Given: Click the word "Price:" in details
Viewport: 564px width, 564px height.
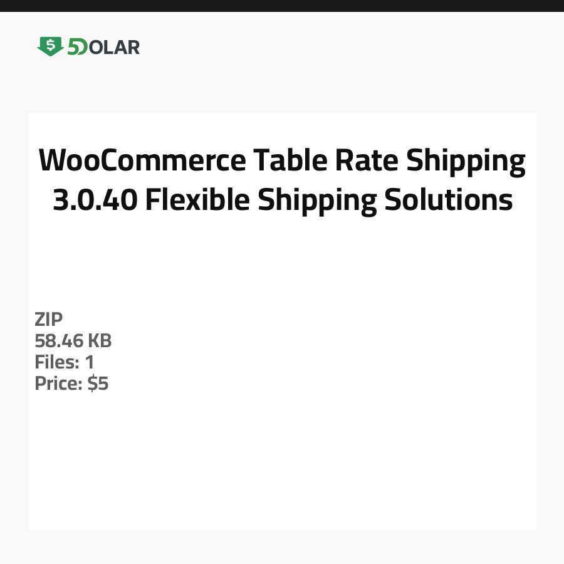Looking at the screenshot, I should tap(58, 384).
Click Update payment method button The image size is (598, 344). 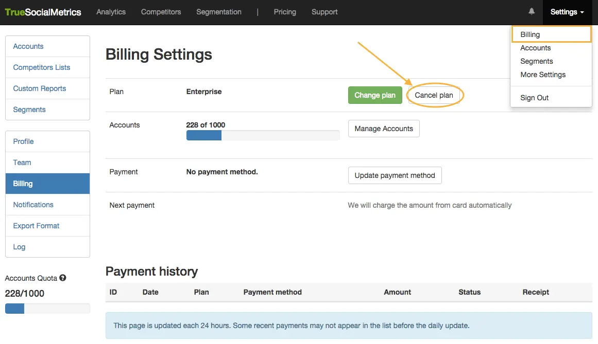click(x=395, y=175)

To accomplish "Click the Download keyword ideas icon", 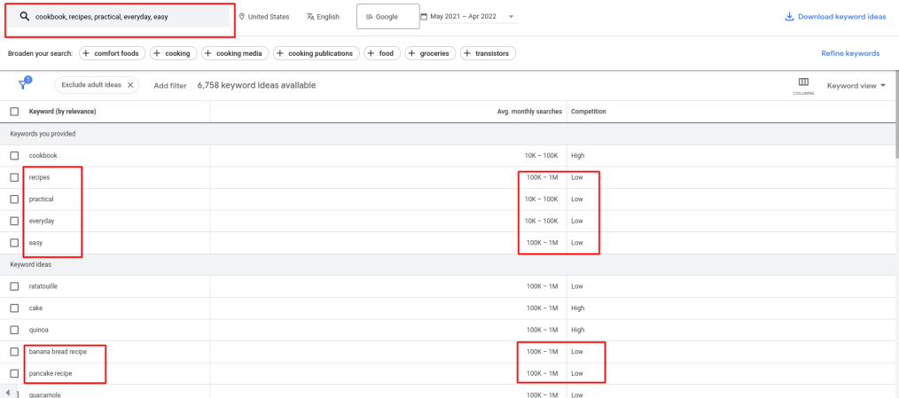I will [x=789, y=17].
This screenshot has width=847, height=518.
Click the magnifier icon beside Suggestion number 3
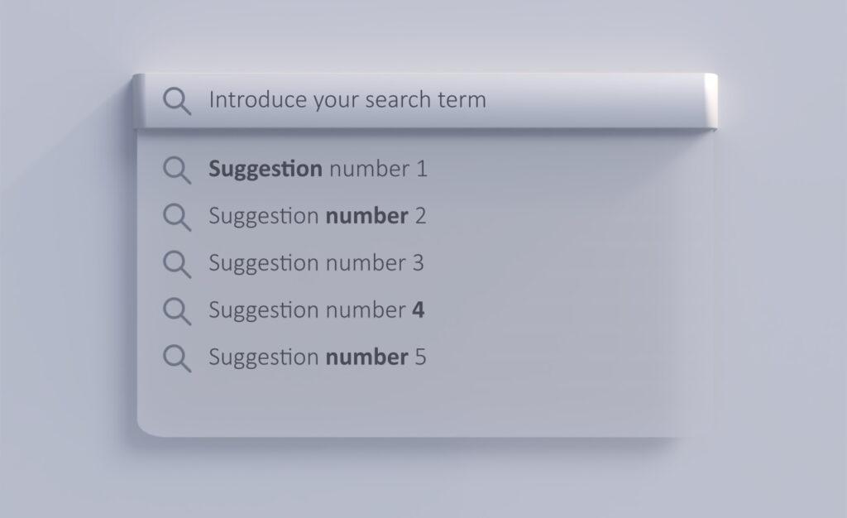point(176,265)
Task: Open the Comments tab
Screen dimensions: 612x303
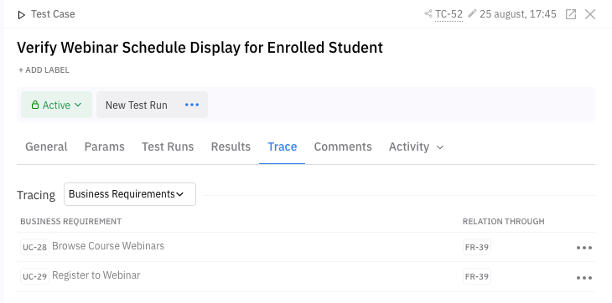Action: pos(343,146)
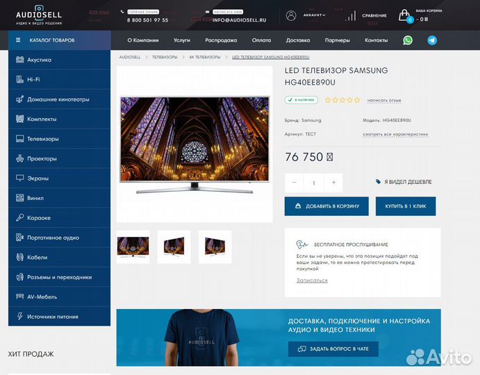Increase quantity with plus button
Viewport: 480px width, 375px height.
coord(333,183)
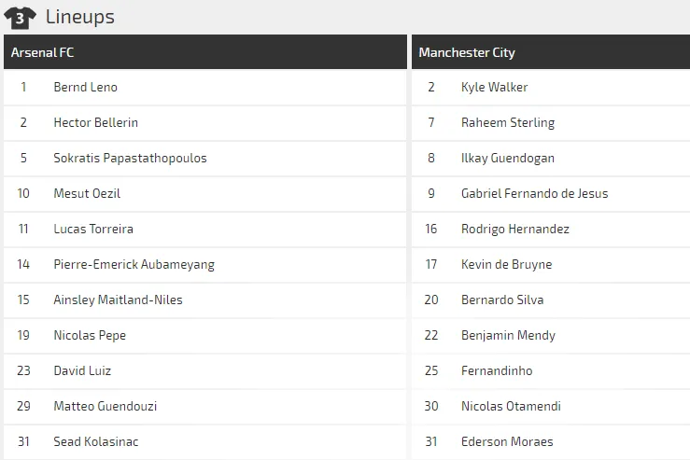Select David Luiz from Arsenal list
Screen dimensions: 690x460
(x=82, y=370)
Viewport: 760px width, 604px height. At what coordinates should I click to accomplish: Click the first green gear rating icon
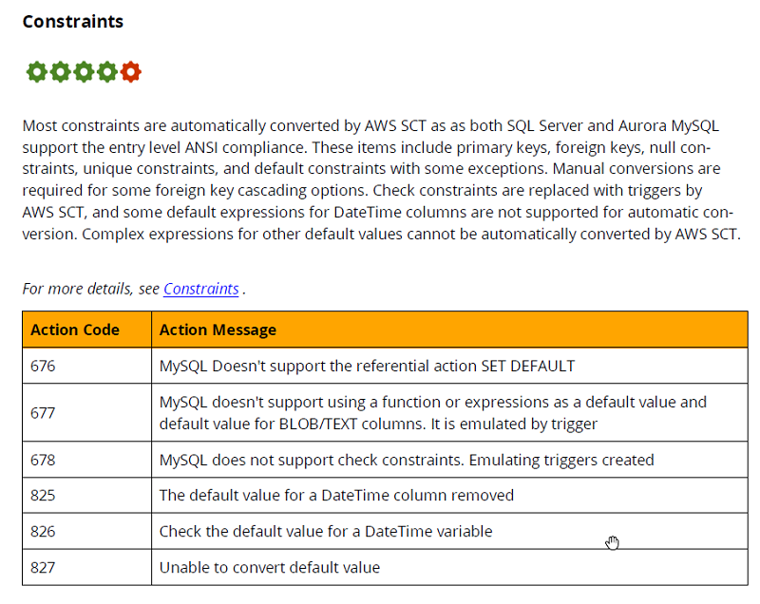click(x=37, y=71)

*Work item*
Take the line that contains "Task: Open the Comments tab" and all lines after it to the end of the material above, and copy them verbatim without any images.

*Your solution*
Task: Open the Comments tab
Screen dimensions: 612x303
Action: pos(343,146)
Increase quantity with plus button
Viewport: 480px width, 375px height.
coord(333,183)
Select David Luiz from Arsenal list
Screen dimensions: 690x460
(x=82, y=370)
Viewport: 760px width, 604px height. At what coordinates should I click to accomplish: Click the first green gear rating icon
click(x=37, y=71)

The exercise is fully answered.